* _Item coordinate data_
***

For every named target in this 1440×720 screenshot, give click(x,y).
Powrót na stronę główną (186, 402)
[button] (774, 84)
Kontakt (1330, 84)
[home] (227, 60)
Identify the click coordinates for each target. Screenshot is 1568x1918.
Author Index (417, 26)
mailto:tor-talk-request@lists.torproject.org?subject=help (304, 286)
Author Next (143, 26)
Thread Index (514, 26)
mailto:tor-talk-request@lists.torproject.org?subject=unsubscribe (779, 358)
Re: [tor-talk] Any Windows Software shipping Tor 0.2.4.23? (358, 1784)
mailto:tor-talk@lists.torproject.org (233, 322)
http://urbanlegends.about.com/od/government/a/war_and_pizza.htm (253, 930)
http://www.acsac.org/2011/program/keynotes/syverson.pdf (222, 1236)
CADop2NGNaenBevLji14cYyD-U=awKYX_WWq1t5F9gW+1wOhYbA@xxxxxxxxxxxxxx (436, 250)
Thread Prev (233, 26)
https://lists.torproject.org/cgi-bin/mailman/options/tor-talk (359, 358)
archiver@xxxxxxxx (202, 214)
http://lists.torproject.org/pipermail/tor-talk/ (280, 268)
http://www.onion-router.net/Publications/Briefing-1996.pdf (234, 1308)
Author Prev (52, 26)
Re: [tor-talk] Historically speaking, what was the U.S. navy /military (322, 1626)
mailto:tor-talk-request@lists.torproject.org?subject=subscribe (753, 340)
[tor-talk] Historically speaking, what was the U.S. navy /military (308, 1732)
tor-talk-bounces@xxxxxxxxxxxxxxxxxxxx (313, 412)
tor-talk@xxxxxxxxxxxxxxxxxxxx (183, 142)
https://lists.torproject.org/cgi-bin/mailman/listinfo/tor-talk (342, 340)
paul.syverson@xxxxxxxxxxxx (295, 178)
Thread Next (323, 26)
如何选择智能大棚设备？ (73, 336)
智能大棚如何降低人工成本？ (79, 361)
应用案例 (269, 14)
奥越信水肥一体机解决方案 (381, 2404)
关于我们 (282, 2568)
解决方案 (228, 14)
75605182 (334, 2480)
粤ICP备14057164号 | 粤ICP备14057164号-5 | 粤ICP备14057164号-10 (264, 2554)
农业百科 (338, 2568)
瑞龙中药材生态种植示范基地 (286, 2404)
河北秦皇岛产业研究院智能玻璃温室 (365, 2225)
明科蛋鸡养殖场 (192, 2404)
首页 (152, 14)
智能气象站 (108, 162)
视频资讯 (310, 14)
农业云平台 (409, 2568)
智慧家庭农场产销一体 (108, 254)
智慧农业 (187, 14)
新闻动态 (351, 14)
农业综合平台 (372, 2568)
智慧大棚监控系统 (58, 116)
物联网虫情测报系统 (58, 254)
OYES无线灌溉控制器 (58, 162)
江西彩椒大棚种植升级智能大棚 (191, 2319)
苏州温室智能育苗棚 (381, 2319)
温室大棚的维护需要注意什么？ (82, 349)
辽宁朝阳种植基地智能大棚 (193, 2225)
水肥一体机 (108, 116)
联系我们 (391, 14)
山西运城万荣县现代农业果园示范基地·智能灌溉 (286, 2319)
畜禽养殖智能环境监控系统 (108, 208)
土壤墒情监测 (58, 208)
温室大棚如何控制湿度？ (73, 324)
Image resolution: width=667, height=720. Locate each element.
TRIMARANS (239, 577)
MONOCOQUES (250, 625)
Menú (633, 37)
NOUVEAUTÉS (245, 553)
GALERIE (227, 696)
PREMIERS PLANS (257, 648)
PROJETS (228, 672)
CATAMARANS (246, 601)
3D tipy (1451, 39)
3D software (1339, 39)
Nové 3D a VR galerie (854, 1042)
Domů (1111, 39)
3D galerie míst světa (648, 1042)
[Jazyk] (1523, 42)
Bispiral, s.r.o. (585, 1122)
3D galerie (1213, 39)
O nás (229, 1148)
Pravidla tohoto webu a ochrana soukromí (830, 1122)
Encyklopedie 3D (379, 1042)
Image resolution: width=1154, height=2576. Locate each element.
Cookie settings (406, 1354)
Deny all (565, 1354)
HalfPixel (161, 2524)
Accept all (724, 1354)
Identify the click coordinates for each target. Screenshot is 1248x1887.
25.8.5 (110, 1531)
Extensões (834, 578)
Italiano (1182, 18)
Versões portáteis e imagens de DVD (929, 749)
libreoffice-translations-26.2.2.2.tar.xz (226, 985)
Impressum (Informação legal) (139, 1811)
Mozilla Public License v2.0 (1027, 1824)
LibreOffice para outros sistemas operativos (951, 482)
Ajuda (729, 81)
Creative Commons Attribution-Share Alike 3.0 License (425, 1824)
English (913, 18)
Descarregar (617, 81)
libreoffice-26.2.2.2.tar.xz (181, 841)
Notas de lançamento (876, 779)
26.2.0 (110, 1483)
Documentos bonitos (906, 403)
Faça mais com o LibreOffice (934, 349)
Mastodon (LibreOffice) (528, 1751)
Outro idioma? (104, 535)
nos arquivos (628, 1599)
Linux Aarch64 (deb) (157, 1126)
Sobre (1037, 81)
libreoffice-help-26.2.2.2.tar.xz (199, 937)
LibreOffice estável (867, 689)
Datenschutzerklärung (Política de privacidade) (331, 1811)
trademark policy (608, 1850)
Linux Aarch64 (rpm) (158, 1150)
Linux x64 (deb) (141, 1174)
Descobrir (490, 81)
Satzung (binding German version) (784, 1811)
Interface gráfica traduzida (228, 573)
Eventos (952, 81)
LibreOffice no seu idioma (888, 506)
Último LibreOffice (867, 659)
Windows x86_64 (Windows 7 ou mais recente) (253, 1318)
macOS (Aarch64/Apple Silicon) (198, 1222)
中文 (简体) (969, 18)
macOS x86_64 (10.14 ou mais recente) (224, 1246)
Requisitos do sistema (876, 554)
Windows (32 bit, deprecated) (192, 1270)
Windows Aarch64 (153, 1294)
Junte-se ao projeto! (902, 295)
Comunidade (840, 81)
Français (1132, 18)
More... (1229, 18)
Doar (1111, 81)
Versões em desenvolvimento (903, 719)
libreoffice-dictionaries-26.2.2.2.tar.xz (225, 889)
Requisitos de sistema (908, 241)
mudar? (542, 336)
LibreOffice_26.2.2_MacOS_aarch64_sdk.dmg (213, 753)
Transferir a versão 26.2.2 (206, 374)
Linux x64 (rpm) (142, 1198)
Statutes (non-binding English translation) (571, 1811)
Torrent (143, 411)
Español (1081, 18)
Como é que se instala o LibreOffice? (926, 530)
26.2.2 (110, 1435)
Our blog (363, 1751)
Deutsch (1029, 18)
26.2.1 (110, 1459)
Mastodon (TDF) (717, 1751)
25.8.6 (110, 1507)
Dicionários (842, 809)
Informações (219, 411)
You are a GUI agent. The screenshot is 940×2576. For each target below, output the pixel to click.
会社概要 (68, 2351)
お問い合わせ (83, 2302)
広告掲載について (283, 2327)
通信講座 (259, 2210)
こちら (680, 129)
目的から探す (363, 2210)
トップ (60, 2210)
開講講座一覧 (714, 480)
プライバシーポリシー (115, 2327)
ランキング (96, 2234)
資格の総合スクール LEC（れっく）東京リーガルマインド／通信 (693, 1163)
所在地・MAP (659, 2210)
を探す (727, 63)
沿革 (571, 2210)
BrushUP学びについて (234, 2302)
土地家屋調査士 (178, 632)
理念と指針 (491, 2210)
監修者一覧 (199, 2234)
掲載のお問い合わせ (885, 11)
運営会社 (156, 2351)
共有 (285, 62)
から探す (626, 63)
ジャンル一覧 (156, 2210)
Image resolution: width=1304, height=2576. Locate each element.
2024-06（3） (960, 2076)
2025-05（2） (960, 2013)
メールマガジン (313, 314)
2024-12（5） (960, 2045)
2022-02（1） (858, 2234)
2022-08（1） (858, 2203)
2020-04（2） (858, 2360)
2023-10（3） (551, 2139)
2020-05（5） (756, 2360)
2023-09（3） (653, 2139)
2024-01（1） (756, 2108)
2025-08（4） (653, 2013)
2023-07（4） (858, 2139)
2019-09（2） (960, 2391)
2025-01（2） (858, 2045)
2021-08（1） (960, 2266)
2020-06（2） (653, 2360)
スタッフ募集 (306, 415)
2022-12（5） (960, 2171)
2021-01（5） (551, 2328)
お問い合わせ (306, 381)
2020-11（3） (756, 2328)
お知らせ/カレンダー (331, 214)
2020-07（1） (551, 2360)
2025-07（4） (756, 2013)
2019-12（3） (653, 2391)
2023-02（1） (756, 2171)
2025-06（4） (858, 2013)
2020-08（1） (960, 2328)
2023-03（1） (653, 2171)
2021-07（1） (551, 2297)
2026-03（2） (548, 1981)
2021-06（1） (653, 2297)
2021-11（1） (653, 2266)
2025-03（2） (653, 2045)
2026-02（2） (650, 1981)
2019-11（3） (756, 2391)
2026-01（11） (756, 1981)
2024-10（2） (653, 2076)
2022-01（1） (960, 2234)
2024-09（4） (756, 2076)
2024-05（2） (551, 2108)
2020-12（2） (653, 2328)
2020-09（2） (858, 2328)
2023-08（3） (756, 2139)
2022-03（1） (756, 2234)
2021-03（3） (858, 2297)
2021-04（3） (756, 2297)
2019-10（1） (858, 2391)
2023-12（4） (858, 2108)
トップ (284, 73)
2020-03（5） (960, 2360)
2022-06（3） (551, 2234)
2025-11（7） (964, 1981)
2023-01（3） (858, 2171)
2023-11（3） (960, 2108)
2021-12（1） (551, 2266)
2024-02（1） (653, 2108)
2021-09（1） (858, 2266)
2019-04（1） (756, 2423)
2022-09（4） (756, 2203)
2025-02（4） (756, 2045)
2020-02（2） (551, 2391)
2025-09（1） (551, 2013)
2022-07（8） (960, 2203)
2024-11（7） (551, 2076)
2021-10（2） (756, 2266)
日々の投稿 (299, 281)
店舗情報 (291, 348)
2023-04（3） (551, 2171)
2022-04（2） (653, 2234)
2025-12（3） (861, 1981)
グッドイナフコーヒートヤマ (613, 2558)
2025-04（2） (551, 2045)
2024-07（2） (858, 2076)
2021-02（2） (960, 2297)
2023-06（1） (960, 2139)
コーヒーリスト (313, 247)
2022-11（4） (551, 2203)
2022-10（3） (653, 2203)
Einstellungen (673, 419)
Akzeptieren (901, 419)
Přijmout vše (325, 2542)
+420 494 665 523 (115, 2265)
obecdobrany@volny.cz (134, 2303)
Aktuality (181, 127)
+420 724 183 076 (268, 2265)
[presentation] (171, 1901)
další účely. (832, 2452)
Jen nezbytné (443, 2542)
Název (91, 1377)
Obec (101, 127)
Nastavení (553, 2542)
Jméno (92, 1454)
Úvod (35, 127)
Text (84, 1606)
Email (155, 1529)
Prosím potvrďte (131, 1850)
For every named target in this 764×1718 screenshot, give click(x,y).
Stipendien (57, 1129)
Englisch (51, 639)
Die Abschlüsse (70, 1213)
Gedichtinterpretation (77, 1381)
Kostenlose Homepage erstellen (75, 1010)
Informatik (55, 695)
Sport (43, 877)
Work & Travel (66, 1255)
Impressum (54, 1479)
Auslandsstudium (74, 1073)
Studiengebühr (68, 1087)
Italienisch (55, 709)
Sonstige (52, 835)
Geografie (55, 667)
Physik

***

* _Written task_
Quote the lines above, beginning with the line containing "Windows Aarch64 (153, 1294)" and ending after the line containing "Informações (219, 411)".

* _In response_
Windows Aarch64 (153, 1294)
Junte-se ao projeto! (902, 295)
Comunidade (840, 81)
Français (1132, 18)
More... (1229, 18)
Doar (1111, 81)
Versões em desenvolvimento (903, 719)
libreoffice-dictionaries-26.2.2.2.tar.xz (225, 889)
Requisitos de sistema (908, 241)
mudar? (542, 336)
LibreOffice_26.2.2_MacOS_aarch64_sdk.dmg (213, 753)
Transferir a versão 26.2.2 (206, 374)
Linux x64 (rpm) (142, 1198)
Statutes (non-binding English translation) (571, 1811)
Torrent (143, 411)
Español (1081, 18)
Como é que se instala o LibreOffice? (926, 530)
26.2.2 (110, 1435)
Our blog (363, 1751)
Deutsch (1029, 18)
26.2.1 (110, 1459)
Mastodon (TDF) (717, 1751)
25.8.6 (110, 1507)
Dicionários (842, 809)
Informações (219, 411)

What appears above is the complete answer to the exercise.